**TASK PROMPT:** Copy the part of the passage on web scraping that opens with the words "I started in" and closes with "matter of hours.", switching "custom" to "bespoke".

**EXCERPT TO READ:**
==============================

If you are building a website, a mobile app, or just require specific data but cannot find in usable format, just give me link to a website having required data, we can code a scraper bot that visit a list of given pages, copy specific data from each page and put it in an Excel / CSV file automatically, at rate of few pages per second (watch the video), then sell database to you and future customers needing the same.
Note: I prioritize projects based on number of people interested in each database. I am NOT a freelancer that you can hire anytime you want, I am a data provider creating USEFUL databases that I can sell via website to as many people is possible. Since 2015 to 2018 I created over 50 databases via scraping, it became difficult to keep updates on-going for all, so I had to abandon databases with less than 5 sales per year, and reject new projects that takes more than 1 hour of coding + 5 hours of scraping, if the data collected have NO USE for anyone else than yourself (sometimes I ask my friends to do your project in my place). See examples of projects done and their price.
For many years, manual data entry in Excel (sourcing from books, as seen in this video) or manual copy-pasting from websites, was the only way I created databases. A slow process which limited the size of the databases I could make. Even in this slow process I made about 40 databases in the fields of personal interest: automobiles, geography, real estate, computers, gaming, etc, from pure hobby.
I started in web scraping in August 2015 when I found import.io (a free scraper for simple HTML websites), and in November 2015 I allied with a programmer to create custom scrapers for more complex websites. This allowed me to create large databases with minimum effort, in a matter of hours.
import.io turned into a paid service in April 2016 and suspended my free account. New sign-ups were limited to 500 pages/month in free plan, paid plans prices were increased in 2017 to $299/month to scrap up to 5000 pages. This gave idea to my programmer to develop own “universal” scraping software in Visual Studio, comparable with the tools available online, but with no limit in number of pages or simultaneous projects, this allow me to scrap any simple website at lower price that you can do yourself.
Once I mastered my scraping skills, in early 2016 I wrote this article to offer freelance scraping services. In 2016 and 2017 I was doing every project that was technically feasible… until I overloaded myself with responsibility to provide regular updates for about 50 projects. In 2018 abandoned databases having less than 5 sales per year so I can focus on the ~20 best-selling databases that produce 80% of my income.

==============================

**RECORDED INFORMATION:**
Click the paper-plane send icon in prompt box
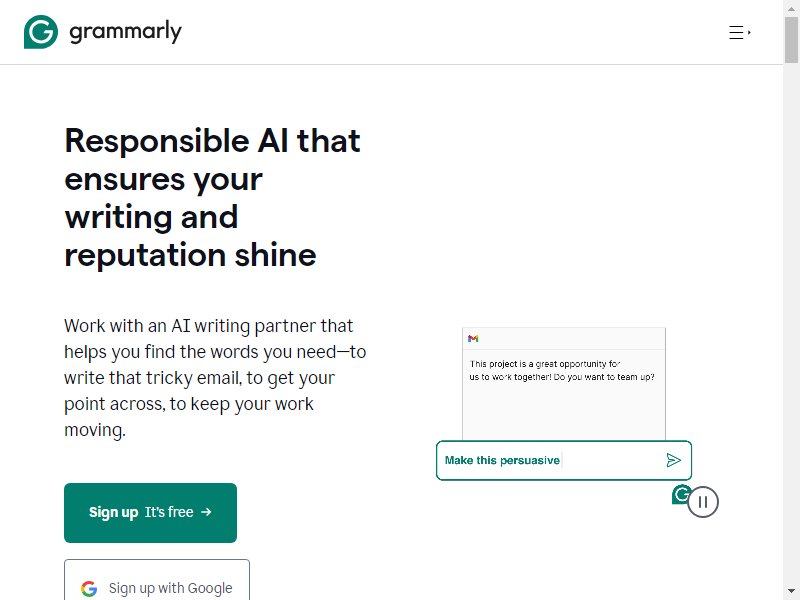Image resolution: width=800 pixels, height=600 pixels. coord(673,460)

==============================

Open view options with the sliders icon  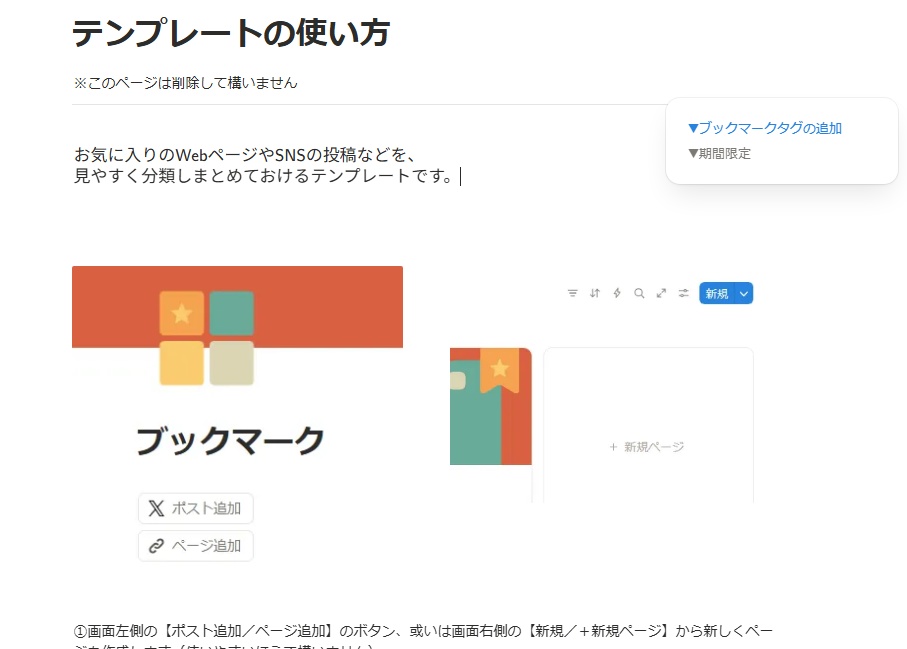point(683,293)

==============================

**CORRECT ANSWER:**
I started in web scraping in August 2015 when I found import.io (a free scraper for simple HTML websites), and in November 2015 I allied with a programmer to create bespoke scrapers for more complex websites. This allowed me to create large databases with minimum effort, in a matter of hours.